### [THE PROBLEM]
Repeat each line of the material below exactly as it appears, minus any pictures.

----------

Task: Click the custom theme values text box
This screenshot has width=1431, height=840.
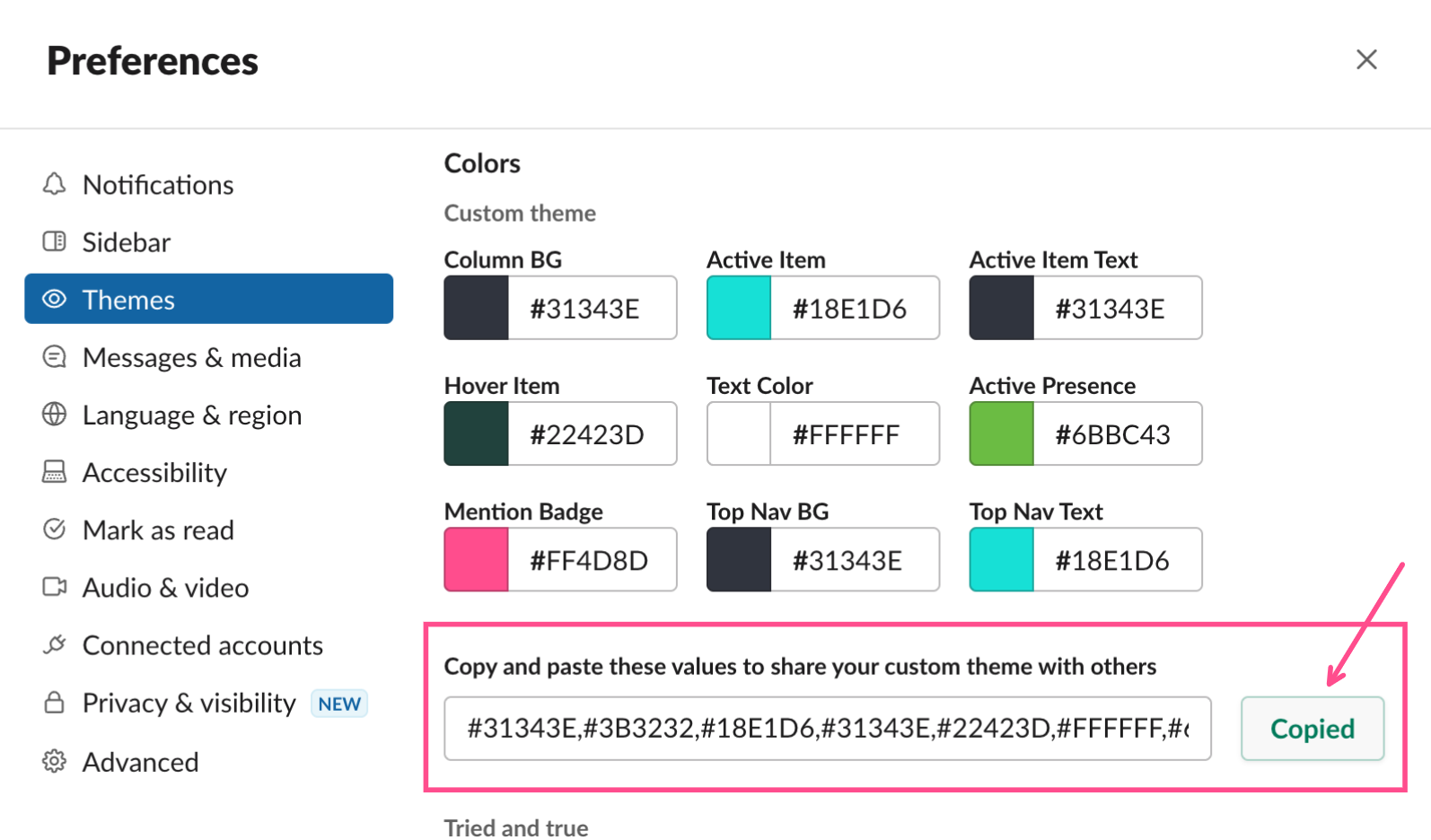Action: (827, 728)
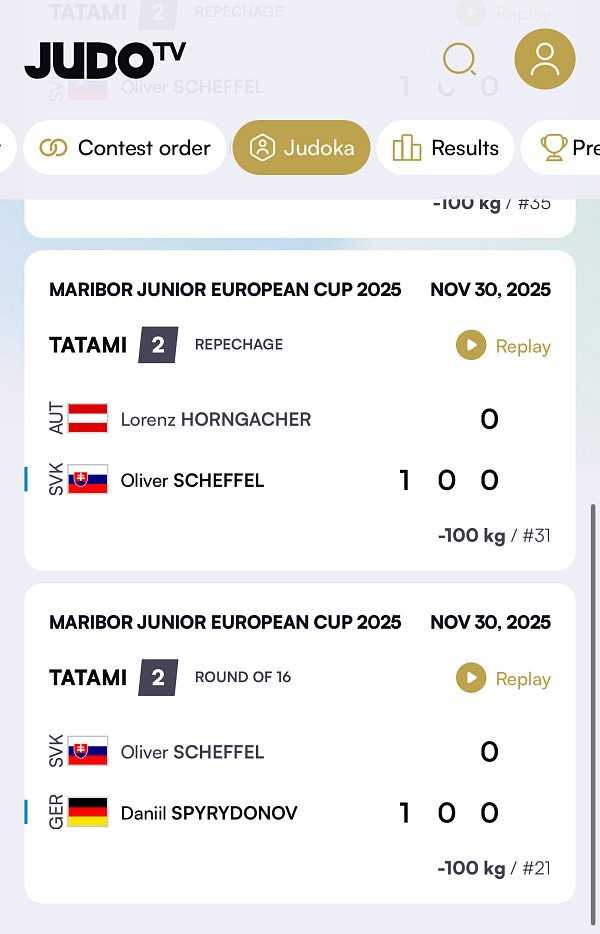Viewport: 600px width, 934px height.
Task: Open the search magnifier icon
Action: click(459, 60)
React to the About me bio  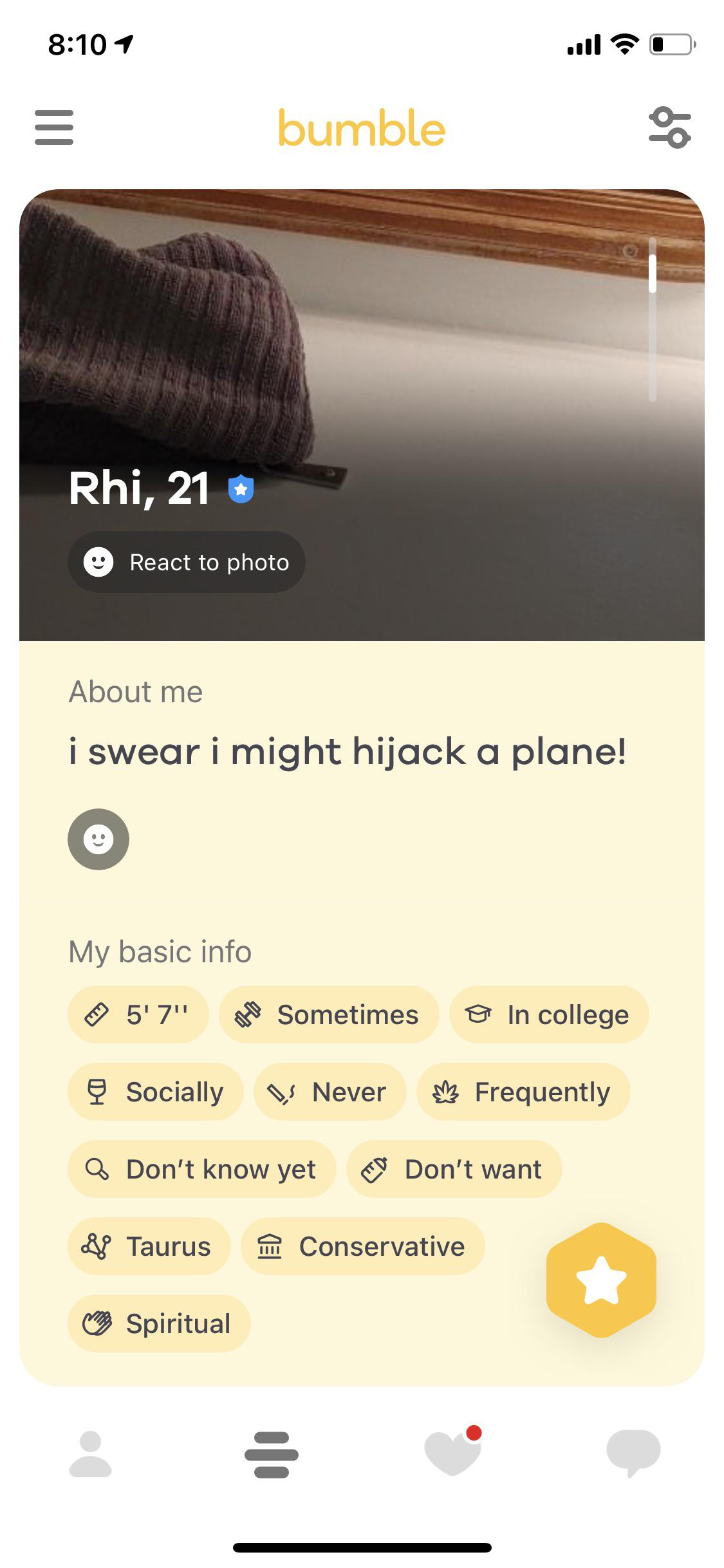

----------

### [EXERCISE OUTPUT]
Task: Click the custom theme values text box
This screenshot has width=1431, height=840.
Action: (827, 728)
Viewport: 600px width, 934px height.
Task: Open the search magnifier icon
Action: click(459, 60)
React to the About me bio  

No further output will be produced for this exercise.